What An Old Boyfriend Taught Me About Respect
We met for coffee recently. He was my first boyfriend and I, his first girlfriend. We were both 19 when we met and it was instant him-and-me at first sight. We’ve kept in touch and we catch up for a coffee and a chat on each other’s lives every couple of years. We’re exactly the same age, just a day apart. Each time we meet, we have a few more life milestones to talk about. So each conversation marks a checkpoint for me, on how far I’ve come, how my life has diverged and turned but stayed true to who I am (which I continue to discover with each turn).
He is charming but in an easy, non-agenda based way. And it’s easy to be around him. Each time we speak, I feel like he sees me as who I really am, beneath all the trappings and notions I’ve acquired over the years, because that core essence never really changes. It would probably seem more sensible to call him an old friend rather than an ex-boyfriend since he has been more of the former than the latter. And given that the term ‘ex-boyfriend’ comes loaded (especially in my recent experience) with associations of angst and pain and unpleasantness, it doesn’t seem like it fits on him.
But perhaps for that very reason, I choose to hold on to that label for him. It makes me feel a little soothed from the toxicity of my love life — the manipulation, confusion, betrayal and mayhem that ‘love’ brought me, since him. It’s always pleasant to remember that I did have — do have — one man in my life with whom romance happened minus poison.
One of the things we spoke about was the way our love lives shaped up. I guess that’s part of turning 35 (since we didn’t meet last year), this stock-taking of life. In between laughs and onion rings, I told him that I had at some time, dated two classmates. Usually I pause for effect and then clarify that both men knew and each time the guy asked me out. This time, I just said, “Not together.”
He said, “I know. You’re not capable of doing that. It’s just not possible for you. You would be in much more pain than either guy in that situation. That’s how I know you’d never do that.”
This pleased me so much. It still pleases me. I love having someone in my life who knows and believes this about me and it makes me realise what a thorny, paranoid world I live in. I also know that loyalty and fidelity are very important to him and it makes me feel very good that he respects me, on that account.
This pleasant sensation felt unfamiliar till I realised that I haven’t cared about a man’s respect in a very long time. I would feel pained if I thought he didn’t trust or respect me. His opinion of me, matters to me. And I haven’t felt that way about a man, a romantic partner in a very long time.
Along with this came the realisation that respect has no currency in my relationships now. The people I went out with after him, did not care whether I respected them or not. It did not bother them that I thought badly of them afterwards, unless it caused problems in their daily lives. And since I have never really been the vindictive sort, my low opinions of them stayed just that — inconveniences that they shrugged off. That disregard and complete indifference to my respect really hurt. I realised that my respect held no value for the men I was around. They literally didn’t give a damn whether I thought of them as good people or bad.
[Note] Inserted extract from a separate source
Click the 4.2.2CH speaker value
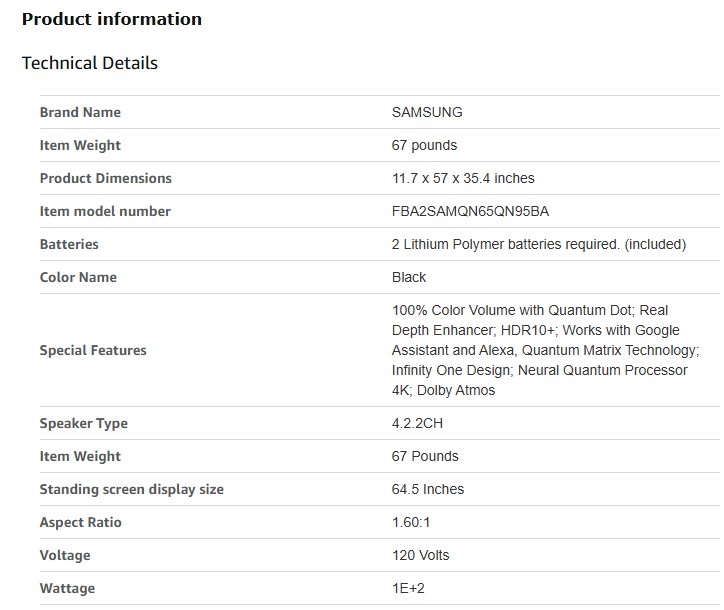This screenshot has width=724, height=610. click(417, 423)
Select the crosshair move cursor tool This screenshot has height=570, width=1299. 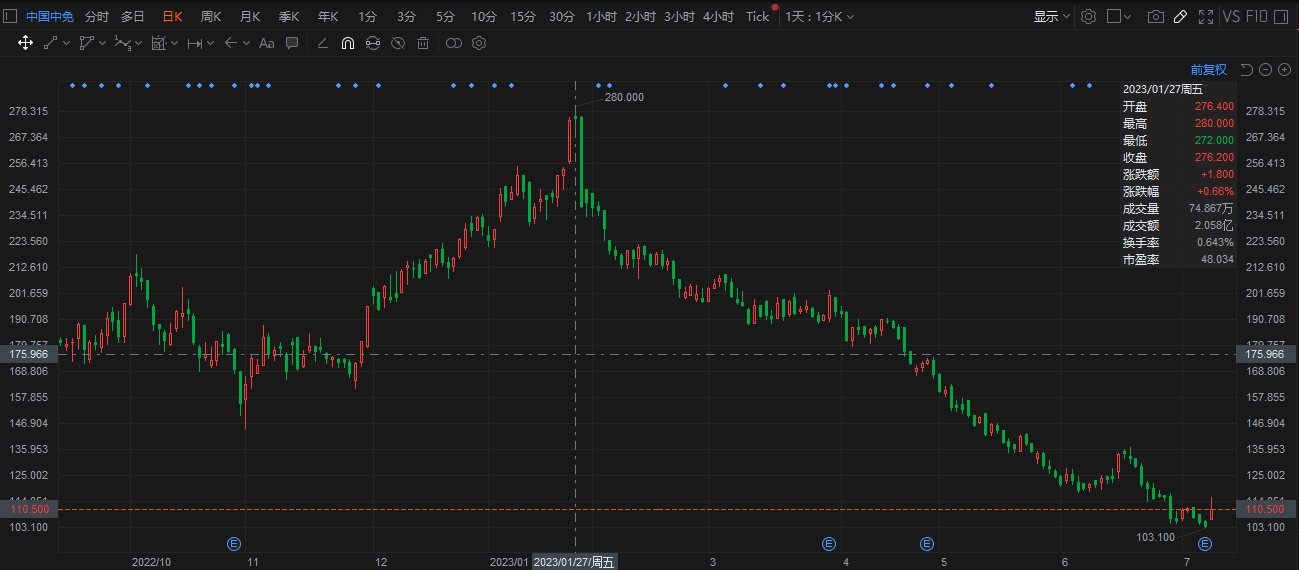[25, 43]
For many years it was very important to me that the people in my life, even those who were once a part of it and not anymore, knew that I did right by them. In recent times, I’ve come to not care about it. I don’t think my last ex (the one I was engaged to) cares a bit about whether I cheated, whether I lied or whether I maliciously did harm by him or not. Would it matter to me if I discovered he had done any of these? I know already that there was lying and there may have been some semantic cheating. Simply for my own peace of mind, I will myself to not care. This means I must also stop caring about who he thinks I am. And that is how respect loses currency in relationships between people.
The magnitude of this realisation was staggering. Now, I approach men, especially those with whom there is even the slightest romantic context, by first putting respect out of the equation. I will myself to not care about what they think of me with such platitudes like ‘there’s only one thing they’re all thinking about and I’m covered on that front’. I don’t allow a man the right to assess me on things other than appearance or frivolous things like achievement, success and vivacity. But on character, I don’t let it even come into the conversation.
And in turn, I am quick to throw my own respect out of the situation. I practically pore over a man’s character in a bid to find flaws and reasons to not respect him, the person, anymore. It feels easier to not respect a person at all than to respect them and be disappointed — and worse, realise they don’t care.
I don’t really know where I go with this insight. Knowledge of what is, doesn’t give you the ability to change what is. There is plenty to prove that my way of doing things keeps me safe. After all, a staggering majority of men I know see me as a collection of visually appealing bits & bobs that could give them something they want. The minute the possibility of that diminishes, most of them lose interest and don’t care to even pursue a conversation, let alone treat me with courtesy or respect. Why should my respect even be allowed to them, when they don’t care either way?
But then I put my onion ring down and I look at the man across the table from me. Once I thought I loved him and that he loved me. I’ve known love to be cruel, selfish, controlling and untrustworthy and he has been none of those things. But in a single conversation with him, I feel the kind of peaceful serenity that I have never felt with the other men who have been in my life. Mutual respect must have something to do with that. It’s very tiring holding it back and having it withheld. I don’t know whether it’s better to be exhausted and safe or whatever the alternative to that is.